---- Records shown

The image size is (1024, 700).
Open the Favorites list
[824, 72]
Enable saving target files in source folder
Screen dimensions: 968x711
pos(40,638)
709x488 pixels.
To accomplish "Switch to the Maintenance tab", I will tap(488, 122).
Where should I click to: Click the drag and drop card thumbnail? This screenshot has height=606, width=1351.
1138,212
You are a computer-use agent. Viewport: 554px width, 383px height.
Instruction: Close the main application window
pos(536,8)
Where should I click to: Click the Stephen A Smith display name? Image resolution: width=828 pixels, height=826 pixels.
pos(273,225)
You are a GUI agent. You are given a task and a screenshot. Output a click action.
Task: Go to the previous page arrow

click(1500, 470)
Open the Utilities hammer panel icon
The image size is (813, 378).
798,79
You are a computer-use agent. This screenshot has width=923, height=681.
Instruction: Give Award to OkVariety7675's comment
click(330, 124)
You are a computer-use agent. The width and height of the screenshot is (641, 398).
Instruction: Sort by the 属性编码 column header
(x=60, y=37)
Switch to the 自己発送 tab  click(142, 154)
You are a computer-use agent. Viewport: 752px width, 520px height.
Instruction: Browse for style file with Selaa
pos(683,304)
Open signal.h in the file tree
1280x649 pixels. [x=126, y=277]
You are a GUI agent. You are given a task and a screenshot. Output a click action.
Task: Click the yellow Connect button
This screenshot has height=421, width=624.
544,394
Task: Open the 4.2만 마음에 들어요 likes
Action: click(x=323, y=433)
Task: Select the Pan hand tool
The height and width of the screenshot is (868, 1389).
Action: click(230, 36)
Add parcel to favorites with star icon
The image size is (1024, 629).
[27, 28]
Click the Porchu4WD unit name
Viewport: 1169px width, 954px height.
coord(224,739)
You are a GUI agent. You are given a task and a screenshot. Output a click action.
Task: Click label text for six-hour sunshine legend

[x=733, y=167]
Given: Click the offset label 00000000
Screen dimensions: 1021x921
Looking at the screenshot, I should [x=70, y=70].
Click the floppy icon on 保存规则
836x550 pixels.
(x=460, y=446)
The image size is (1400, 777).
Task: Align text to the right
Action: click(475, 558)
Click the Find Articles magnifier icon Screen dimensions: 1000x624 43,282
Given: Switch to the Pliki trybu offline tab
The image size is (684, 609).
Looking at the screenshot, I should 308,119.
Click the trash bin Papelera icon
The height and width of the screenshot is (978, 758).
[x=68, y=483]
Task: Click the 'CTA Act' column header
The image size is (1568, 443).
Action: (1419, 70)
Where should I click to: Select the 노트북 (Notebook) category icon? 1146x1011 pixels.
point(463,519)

--------

--- Requirement ---
Beginning with the line that holds "Screen dimensions: 1021x921", copy the entries exactly to their last line, and leave out every earlier line.

--- Solution ---
Screen dimensions: 1021x921
Looking at the screenshot, I should [x=70, y=70].
Click the floppy icon on 保存规则
836x550 pixels.
(x=460, y=446)
The image size is (1400, 777).
Task: Align text to the right
Action: click(475, 558)
Click the Find Articles magnifier icon Screen dimensions: 1000x624 43,282
Given: Switch to the Pliki trybu offline tab
The image size is (684, 609).
Looking at the screenshot, I should 308,119.
Click the trash bin Papelera icon
The height and width of the screenshot is (978, 758).
[x=68, y=483]
Task: Click the 'CTA Act' column header
The image size is (1568, 443).
Action: (1419, 70)
Where should I click to: Select the 노트북 (Notebook) category icon? 1146x1011 pixels.
point(463,519)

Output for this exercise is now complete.